An Anatomy of Leadership
Stories guide us in the conduct of our lives and in our beliefs.
Life is partly a matter of deciding which stories are most in tune with reality and with our experience, and that means deciding which stories are in tune with our times and times beyond our time.
One of the most important things leaders do, Howard Gardner says, is relate stories. Much of their effectiveness comes from the power of their stories and the extent to which their own life embodies that story. 
In Leading Minds
, Gardner examines the lives of 11 men and women from the last century. In this fascinating study he seeks to isolate the elements of leadership found in individuals operating in vastly different areas.
Gardner starts with the most basic elements of our primate heritage--the existence of dominance hierarchies and our proclivity to imitate--and from these rudimentary beginnings he builds his theory of leadership.
There are a great number of books, articles, and workshops dealing with leadership. Howard Gardner's book outshines nearly all of them.
The individuals profiled are Margaret Mead, J. Robert Oppenheimer, Robert Maynard Hutchins, Alfred P. Sloan Jr., George C. Marshall, Pope John XXIII, Eleanor Roosevelt, Martin Luther King Jr., Margaret Thatcher, Jean Monnet, and Mahatma Ghandi.

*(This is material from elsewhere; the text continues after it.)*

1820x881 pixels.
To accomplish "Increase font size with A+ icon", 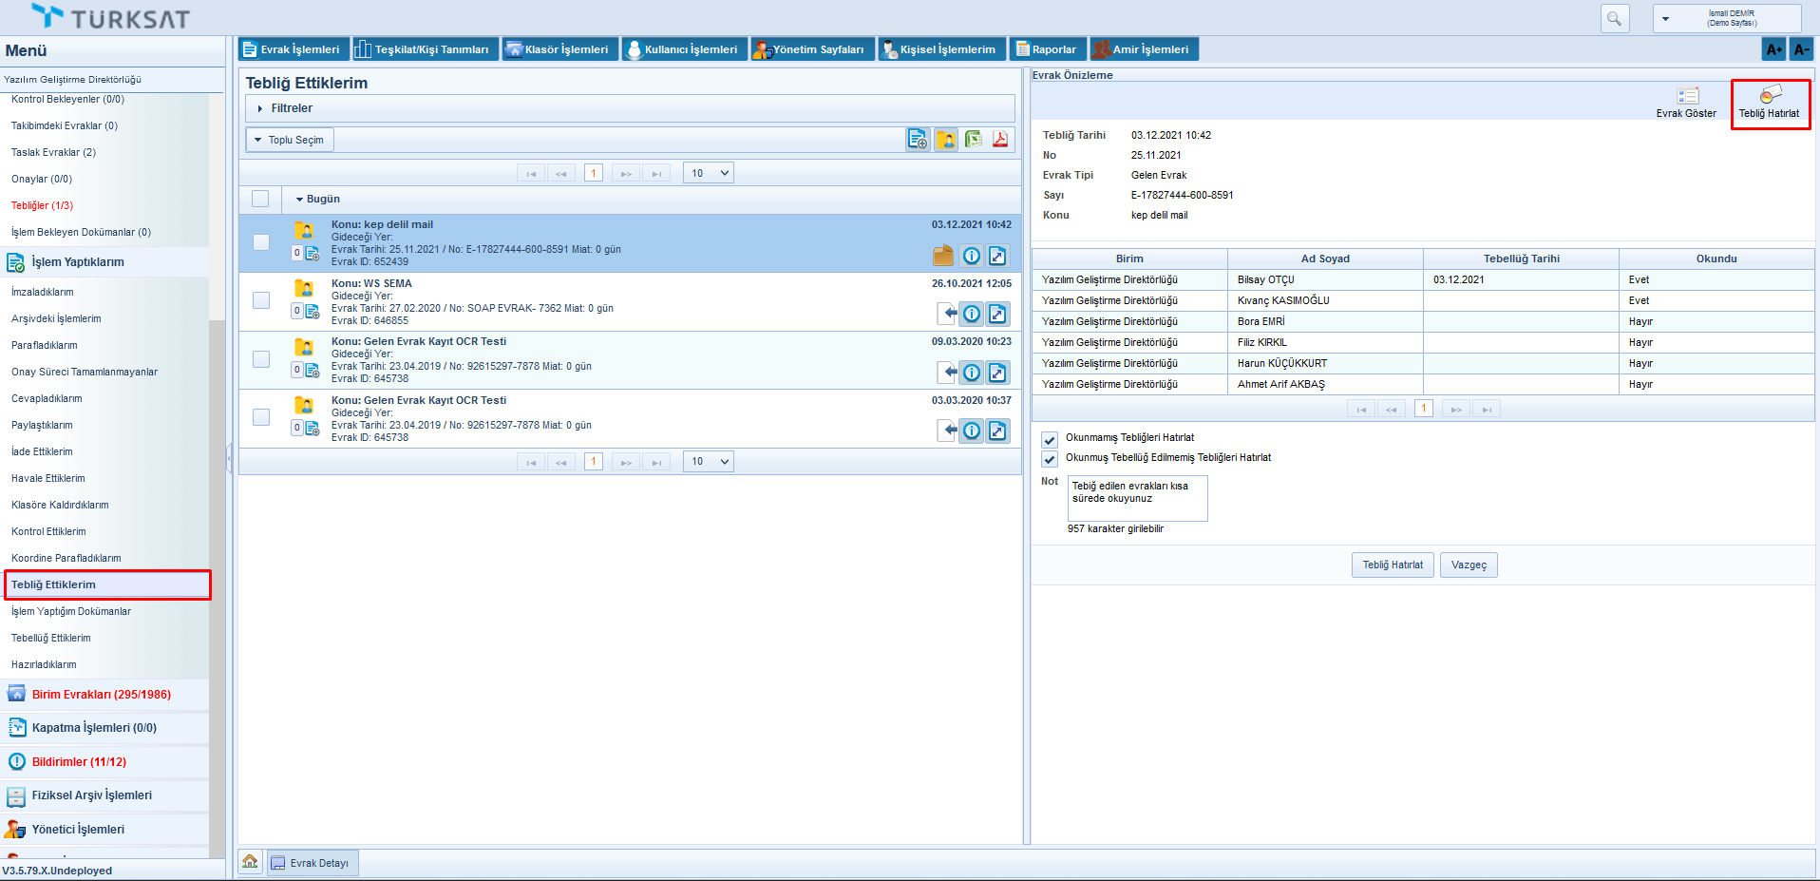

From Leading Minds, an Anatomy of Leadership
--"Leaders achieve their effectiveness chiefly through the stories they relate."
--"In recent times two factors have combined to complexify, in fascinating ways, the communication of stories from leaders to their groups. The first has been the proliferation of technological media… The second has to do with the construction and manipulation of the image of the leader."
--"A tension will always exist between those who use their knowledge to manipulate and those who use their knowledge to empower."